I retrieved the delicate gold filigree box from the shelf behind me and crossed the room to hand it to Mr. Gowan. He had a hard time opening the tiny clasp, so I did the honors and dutifully placed it in his lap, aware of Pierce’s laser-sharp gaze.
Fine. He probably wasn’t looking at me at all, but a girl can dream. I nodded when Mr. G thanked me, and returned to my post in the shadows to give them privacy.
Sadly, their conversation continued at a lower volume than I could hear clearly while Mr. G sifted through photos with his head bent.
“…contacted me out of the blue last…she insisted…lunch here…on the patio…January, but a pretty day. She wore a brilliant…matched her eyes and…talked about you. She was proud as—” Mr. G froze. “This is it. Two years ago in this very room.”
Pierce took the pic from Mr. G and stared at it in wonder. Oooh, I wished I could see, but there was no way from this angle. I kept my eyes trained on Pierce and sidled closer…as quietly as humanly possible.
Pierce’s face went pale, and his expression flattened. If he was aiming for neutral, he didn’t quite hit the mark. He looked devastated.
“It’s…her.”
Mr. Gowan settled creakily into his chair and steepled his hands as if in prayer. “Yes, Colleen was quite beautiful. You resemble her, you know. You have her eyes, her bone structure—it must be a Richelieu trait.”

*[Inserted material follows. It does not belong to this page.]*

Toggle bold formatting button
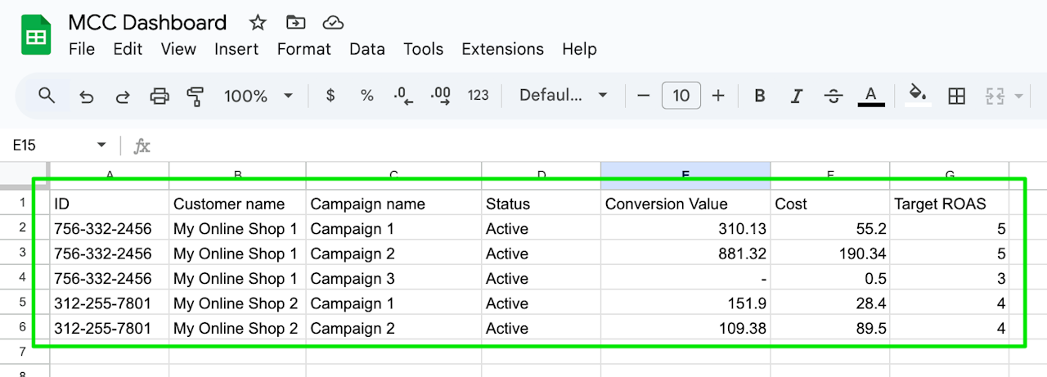This screenshot has height=377, width=1047. 759,96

“Richelieu. Did you change your last name?” he asked, his gaze still on the photo.
“A new start was necessary.” Mr. G’s tight-lipped reply carried the weight of a heavy, untold tale. He inclined his chin meaningfully. “I’m sorry I can’t give you that. It’s my only copy.”
“May I take a photo of it?”
Mr. Gowan beamed. “Marvelous idea!”
Pierce pulled his cell out to snap a pic then handed the photo back, and typed a quick text. “We have five minutes, tops, till my team descends to do publicity shots and move on. Thanks for this. I wish I was a better listener. Maybe she mentioned you and I forgot…”

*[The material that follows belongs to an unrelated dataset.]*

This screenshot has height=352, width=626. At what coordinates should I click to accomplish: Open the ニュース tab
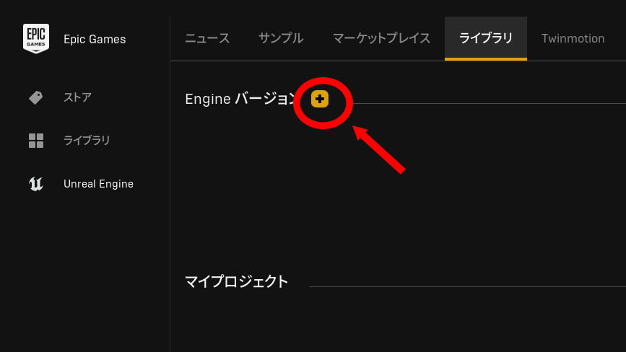[x=207, y=39]
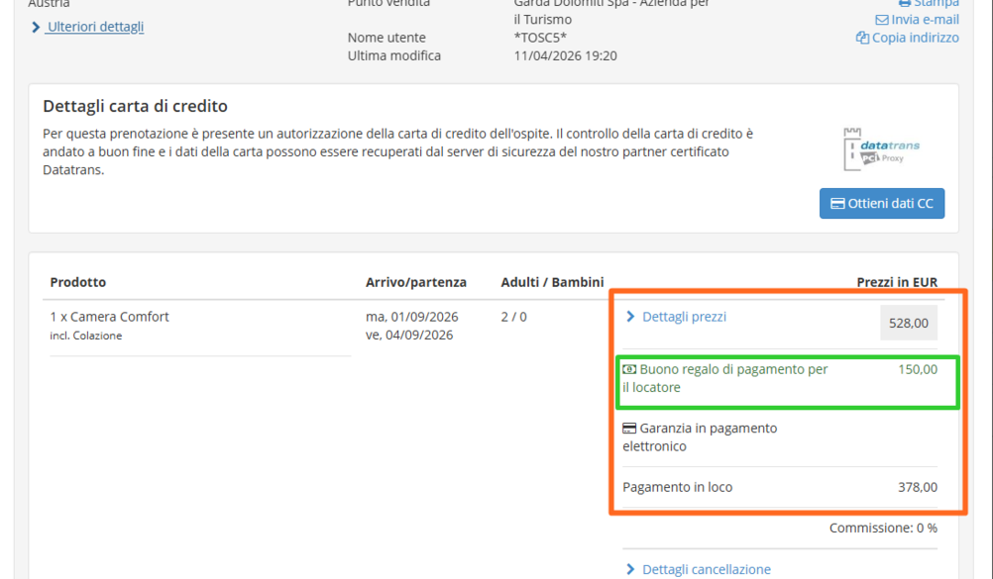
Task: Expand Dettagli prezzi
Action: point(684,317)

His voice drifted and hung in the air like a painful question mark. I hated silences like this, but I curbed my compulsion to jump in and fill it with a witty segue. This wasn’t my business. This was deeply personal and wrought with so many untouched layers of potentially sticky emotions between strangers with an untested connection. I didn’t belong here at all.